Fix accuracy of the specialized float32 implementation of the logistic (sigmoid) function S(x) = exp(x)/(1+exp(x)) in Eigen. The reason to have this specialization in the first place is that logistic sigmoid is a frequently used function in machine learning and statistics, so even a modestly (~30%) faster version can have an impact in applications.

The old implementation was very inaccurate around x=-9 where we would switch from a fast rational approximant to returning exp(x), which has the right asymptotic behavior for large negative x. This approach would have errors >8000 ulps around x=-9 and also be slow for SIMD packets containing elements less than -9, since we would compute both the rational approximant and exp(x).

The new algorithm uses a hybrid range reduction method: First the standard range reduction used in pexp(x) is applied, and secondly we use the identity exp(r) = exp(r/2)^2, to avoid generating denormalized intermediate values for large negative arguments. This enables us to use a fast version of pldexp that does not properly handle denormals, but is significantly faster.

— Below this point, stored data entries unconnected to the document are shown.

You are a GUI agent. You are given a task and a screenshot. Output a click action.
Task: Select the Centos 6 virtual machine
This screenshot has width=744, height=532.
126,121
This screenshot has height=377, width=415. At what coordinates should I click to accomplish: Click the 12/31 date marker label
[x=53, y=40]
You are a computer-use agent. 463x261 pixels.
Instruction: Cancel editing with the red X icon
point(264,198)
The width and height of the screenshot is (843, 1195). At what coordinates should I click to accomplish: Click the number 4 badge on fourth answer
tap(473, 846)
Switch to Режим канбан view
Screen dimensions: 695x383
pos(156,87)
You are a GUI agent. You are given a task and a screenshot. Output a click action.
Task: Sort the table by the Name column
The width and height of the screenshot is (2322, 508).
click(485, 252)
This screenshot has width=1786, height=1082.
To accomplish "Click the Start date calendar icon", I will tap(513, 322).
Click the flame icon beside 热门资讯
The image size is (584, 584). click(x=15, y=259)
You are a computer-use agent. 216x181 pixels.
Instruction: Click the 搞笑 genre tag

The final result is an implementation that has maximum relative error of 4.5 ulps for normalized results. In addition, the old algorithm would return zero for x < ~-88, while the new algorithm extends the range to x~=-104 where S(x) ~= std::numeric_limits<float>::denorm_min(). Relative accuracy degrades gradually down to 0.033 for arguments around x=-104 where S(x) ~= std::numeric_limits<float>::denorm_min(). This is expected and acceptable.

The new algorithm is about 30% faster than computing e = pexp(x); s = e / (1 + e), while the old inaccurate algorithm was about 40% faster when no arguments x < -9 are present and about 2x slower when they are.

This change also extends the range of the non-specialized version to properly compute dernormalized values of S(x) for large negative x, e.g. the range ~[-104;-88] for float, below which S(x) is too small to be represented even in a denormalized float. This is accomplished by evaluating S(x) as exp(x) / (1 + exp(x)) instead of 1 / (1 + exp(-x)).

Thanks to my Google colleagues James Lottes and Sameer Agarwal for the discussions and experimentation that led to this.